Voraussetzung für Einstieg der Südwestdeutschen Medien Holding

Der Süddeutsche Verlag hat sich aus kartellrechtlichen Gründen von den Regionalzeitungen "Frankenpost" und "Vogtland-Anzeiger" getrennt.
Der 70-prozentige Anteil an der Frankenpost GmbH sei an die Deutsche Druck- und Verlagsgesellschaft (DDVG) verkauft worden, teilte das Münchener Verlagshaus am Mittwoch mit. Der Verkauf sei eine Konsequenz aus den Sondierungsgesprächen mit dem Bundeskartellamt, das den Einstieg der Südwestdeutschen Medien Holding (SWMH) als sechster Gesellschaft beim Süddeutschen Verlag (SV) genehmigen soll. Die SWMH gibt in Chemnitz die "Freie Presse" heraus, deren Verbreitungsgebiet sich mit den Regionalzeitungen des Süddeutschen Verlags überschneidet.

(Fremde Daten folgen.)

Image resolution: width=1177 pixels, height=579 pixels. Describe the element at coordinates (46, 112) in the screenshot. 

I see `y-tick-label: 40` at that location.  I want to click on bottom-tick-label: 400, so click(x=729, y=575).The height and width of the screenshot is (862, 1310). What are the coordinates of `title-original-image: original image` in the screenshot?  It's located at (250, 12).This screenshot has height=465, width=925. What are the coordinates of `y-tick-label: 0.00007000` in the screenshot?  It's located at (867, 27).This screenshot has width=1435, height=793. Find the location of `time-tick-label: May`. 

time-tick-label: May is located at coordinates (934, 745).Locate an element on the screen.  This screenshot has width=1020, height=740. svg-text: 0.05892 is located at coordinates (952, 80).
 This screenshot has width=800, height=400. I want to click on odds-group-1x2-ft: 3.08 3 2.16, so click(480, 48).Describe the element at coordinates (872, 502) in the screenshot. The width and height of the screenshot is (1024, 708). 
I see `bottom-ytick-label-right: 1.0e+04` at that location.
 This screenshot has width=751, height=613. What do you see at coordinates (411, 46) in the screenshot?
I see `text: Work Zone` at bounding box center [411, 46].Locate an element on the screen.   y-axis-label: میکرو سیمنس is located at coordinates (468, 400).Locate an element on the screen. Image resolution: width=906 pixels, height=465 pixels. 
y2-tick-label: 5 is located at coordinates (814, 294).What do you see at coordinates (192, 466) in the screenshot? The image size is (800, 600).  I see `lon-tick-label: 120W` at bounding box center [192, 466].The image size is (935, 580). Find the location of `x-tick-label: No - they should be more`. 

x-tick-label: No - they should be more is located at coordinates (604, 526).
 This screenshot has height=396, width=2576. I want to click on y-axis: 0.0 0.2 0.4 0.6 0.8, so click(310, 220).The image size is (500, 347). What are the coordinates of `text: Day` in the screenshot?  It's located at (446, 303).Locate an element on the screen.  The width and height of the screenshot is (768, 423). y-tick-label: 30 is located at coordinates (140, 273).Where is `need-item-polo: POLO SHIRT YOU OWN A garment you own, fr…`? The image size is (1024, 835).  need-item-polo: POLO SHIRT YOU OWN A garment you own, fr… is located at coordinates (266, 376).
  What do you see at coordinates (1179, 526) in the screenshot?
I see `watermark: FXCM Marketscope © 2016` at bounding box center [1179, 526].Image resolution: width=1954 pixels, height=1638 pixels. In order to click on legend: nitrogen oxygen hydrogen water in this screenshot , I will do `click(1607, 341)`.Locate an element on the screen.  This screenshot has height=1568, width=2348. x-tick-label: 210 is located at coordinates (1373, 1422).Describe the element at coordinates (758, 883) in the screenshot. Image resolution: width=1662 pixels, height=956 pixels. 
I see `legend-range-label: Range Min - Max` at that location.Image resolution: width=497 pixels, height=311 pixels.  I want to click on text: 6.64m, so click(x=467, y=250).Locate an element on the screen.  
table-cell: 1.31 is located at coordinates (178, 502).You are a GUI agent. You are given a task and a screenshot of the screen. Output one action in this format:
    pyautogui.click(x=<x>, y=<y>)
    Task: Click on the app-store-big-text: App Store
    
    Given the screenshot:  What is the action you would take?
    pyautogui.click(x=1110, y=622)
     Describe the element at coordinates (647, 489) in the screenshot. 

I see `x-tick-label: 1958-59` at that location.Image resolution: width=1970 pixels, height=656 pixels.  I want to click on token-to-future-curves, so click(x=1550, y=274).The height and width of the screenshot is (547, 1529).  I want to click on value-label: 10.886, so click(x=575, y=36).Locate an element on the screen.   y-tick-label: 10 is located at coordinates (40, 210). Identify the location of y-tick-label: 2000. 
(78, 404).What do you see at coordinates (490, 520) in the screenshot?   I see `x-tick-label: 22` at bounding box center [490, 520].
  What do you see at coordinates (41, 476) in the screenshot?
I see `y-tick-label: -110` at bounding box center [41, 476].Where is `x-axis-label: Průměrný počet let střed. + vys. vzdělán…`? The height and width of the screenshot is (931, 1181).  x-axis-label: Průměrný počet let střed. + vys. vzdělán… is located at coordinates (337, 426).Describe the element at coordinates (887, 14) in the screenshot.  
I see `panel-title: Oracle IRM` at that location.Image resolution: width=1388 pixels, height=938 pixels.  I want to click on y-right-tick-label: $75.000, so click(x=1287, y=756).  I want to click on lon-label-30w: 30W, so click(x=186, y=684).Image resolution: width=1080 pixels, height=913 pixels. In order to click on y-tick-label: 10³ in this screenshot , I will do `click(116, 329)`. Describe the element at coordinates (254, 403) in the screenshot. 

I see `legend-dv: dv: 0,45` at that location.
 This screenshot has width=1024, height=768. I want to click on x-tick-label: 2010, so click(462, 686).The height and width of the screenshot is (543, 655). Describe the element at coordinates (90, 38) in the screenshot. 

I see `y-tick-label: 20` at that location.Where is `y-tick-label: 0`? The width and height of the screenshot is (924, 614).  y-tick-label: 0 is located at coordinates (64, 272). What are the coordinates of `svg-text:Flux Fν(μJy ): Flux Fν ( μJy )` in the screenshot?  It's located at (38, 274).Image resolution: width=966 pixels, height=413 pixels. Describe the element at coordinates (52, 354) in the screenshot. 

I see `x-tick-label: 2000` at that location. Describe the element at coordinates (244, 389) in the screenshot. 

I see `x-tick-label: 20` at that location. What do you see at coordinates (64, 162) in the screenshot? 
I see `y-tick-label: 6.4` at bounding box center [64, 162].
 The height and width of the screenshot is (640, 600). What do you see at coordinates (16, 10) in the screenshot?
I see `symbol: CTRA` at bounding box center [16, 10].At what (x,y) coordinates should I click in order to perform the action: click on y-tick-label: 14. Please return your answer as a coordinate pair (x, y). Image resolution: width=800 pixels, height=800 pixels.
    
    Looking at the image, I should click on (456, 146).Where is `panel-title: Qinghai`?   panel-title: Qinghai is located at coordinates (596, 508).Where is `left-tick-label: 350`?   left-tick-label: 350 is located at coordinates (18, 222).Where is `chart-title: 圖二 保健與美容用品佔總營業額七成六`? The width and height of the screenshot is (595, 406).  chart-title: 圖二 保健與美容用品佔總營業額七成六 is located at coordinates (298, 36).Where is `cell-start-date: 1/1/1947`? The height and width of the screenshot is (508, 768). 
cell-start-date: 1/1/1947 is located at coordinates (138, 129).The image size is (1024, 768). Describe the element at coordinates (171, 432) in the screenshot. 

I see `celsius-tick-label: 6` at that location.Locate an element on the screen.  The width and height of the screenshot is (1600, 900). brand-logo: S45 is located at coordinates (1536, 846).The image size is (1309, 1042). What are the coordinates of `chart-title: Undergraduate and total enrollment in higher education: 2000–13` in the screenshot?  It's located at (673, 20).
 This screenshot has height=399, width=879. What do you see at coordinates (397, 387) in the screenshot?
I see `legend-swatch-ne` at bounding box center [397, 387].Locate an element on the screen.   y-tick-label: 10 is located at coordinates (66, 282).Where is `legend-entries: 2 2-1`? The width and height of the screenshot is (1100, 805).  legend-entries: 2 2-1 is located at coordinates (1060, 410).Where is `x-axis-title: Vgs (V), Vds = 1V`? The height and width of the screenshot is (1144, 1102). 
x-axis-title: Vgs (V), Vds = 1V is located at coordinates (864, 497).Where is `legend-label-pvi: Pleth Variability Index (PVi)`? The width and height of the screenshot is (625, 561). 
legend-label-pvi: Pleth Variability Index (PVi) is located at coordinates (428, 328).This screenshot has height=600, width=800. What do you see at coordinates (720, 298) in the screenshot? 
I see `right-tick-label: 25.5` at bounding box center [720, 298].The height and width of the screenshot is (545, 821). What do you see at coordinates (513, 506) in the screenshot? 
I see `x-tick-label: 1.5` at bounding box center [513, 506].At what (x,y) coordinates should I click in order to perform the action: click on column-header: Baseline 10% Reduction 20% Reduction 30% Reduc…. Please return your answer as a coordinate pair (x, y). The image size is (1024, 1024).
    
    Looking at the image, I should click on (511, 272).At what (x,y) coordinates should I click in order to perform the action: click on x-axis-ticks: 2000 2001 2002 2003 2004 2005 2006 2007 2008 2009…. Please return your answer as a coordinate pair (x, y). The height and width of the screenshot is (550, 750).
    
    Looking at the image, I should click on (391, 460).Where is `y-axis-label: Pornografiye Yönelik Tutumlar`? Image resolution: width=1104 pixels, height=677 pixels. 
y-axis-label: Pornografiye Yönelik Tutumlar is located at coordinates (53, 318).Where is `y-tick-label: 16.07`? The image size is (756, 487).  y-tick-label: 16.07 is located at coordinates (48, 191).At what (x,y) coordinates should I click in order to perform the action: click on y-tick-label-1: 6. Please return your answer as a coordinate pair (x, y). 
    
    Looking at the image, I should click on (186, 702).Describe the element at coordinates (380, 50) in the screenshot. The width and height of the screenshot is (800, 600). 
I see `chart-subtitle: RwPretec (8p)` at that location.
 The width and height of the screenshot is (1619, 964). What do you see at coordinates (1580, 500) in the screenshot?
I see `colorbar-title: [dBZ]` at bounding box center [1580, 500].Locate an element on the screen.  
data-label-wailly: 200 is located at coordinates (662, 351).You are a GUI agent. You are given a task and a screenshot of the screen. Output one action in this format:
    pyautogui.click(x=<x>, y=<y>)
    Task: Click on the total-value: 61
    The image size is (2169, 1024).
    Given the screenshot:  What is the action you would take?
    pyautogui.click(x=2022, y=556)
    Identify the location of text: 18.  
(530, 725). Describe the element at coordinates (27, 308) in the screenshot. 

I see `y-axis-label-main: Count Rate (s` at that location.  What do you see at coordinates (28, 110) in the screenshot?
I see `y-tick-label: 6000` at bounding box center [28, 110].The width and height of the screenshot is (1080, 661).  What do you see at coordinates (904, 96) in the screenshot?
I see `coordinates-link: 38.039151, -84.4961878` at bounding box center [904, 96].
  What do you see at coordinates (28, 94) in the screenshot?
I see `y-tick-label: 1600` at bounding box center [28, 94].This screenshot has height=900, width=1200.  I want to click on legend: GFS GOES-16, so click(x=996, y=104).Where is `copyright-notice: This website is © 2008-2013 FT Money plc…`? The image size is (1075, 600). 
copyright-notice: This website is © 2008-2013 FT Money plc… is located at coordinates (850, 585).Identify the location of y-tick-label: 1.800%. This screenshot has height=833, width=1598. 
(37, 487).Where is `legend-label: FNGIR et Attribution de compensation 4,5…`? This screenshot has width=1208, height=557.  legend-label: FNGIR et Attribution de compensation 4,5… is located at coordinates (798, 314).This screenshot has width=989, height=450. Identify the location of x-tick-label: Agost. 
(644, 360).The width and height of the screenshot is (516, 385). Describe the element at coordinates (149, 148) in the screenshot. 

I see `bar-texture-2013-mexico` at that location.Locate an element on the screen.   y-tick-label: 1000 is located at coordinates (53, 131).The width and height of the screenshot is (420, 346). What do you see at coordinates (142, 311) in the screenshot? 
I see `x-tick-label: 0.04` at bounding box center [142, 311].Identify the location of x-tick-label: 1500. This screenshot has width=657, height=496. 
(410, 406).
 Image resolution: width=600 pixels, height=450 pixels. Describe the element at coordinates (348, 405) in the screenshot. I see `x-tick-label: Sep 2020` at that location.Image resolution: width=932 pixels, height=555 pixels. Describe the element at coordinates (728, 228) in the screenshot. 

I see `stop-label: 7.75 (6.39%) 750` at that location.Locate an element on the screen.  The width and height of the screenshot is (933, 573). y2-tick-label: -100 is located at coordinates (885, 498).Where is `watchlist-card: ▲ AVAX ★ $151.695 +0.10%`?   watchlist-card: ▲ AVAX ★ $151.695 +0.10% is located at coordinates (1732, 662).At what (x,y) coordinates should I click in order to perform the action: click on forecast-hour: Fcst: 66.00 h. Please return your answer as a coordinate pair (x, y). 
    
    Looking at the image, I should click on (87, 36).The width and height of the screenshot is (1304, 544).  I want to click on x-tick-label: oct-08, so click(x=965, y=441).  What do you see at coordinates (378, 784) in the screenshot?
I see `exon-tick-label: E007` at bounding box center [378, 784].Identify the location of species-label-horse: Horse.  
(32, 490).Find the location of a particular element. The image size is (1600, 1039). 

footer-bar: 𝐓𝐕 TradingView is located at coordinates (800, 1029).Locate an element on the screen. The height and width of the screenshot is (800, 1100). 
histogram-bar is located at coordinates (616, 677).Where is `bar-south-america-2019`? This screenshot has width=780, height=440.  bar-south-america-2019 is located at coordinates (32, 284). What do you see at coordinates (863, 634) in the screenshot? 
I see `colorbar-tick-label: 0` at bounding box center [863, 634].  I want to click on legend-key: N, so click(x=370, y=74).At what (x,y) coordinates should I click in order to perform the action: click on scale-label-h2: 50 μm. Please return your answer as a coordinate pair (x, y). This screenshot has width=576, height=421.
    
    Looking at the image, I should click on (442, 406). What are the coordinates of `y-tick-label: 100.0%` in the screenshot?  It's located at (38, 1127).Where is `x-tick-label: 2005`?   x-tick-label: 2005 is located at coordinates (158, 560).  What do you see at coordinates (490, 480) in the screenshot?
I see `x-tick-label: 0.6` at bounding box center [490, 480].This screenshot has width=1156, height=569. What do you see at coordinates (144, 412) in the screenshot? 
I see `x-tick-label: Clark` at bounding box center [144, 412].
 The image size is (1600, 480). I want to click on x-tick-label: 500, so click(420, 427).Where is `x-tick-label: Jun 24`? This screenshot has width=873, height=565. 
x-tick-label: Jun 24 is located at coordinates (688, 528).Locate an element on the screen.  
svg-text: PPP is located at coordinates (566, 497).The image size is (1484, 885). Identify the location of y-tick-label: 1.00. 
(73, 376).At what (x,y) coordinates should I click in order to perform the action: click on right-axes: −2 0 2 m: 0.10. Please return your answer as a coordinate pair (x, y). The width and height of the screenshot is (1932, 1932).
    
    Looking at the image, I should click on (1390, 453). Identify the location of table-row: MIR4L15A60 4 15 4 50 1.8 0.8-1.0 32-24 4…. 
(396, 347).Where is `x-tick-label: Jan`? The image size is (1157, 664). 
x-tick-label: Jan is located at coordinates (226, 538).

"Wir gehen davon aus, dass die Genehmigung des Bundeskartellamts für den Einstieg des SWMH in den Süddeutschen Verlag nun rasch erteilt werden kann", erklärte SV-Geschäftsführer Klaus Josef Lutz.
Die SVMH, die unter anderem die Mehrheit an der "Stuttgarter Zeitung" hält, hatte ihren Einstieg mit 18,75 Prozent als sechster Gesellschafter beim Süddeutschen Verlag bereits im November vereinbart. Das Engagement soll dem Münchener Verlag, der unter einem Einbruch der Anzeigen-Einnahmen leidet und im vergangenen Jahr rote Zahlen geschrieben hat, eine Finanzspritze von 100 Millionen Euro bringen.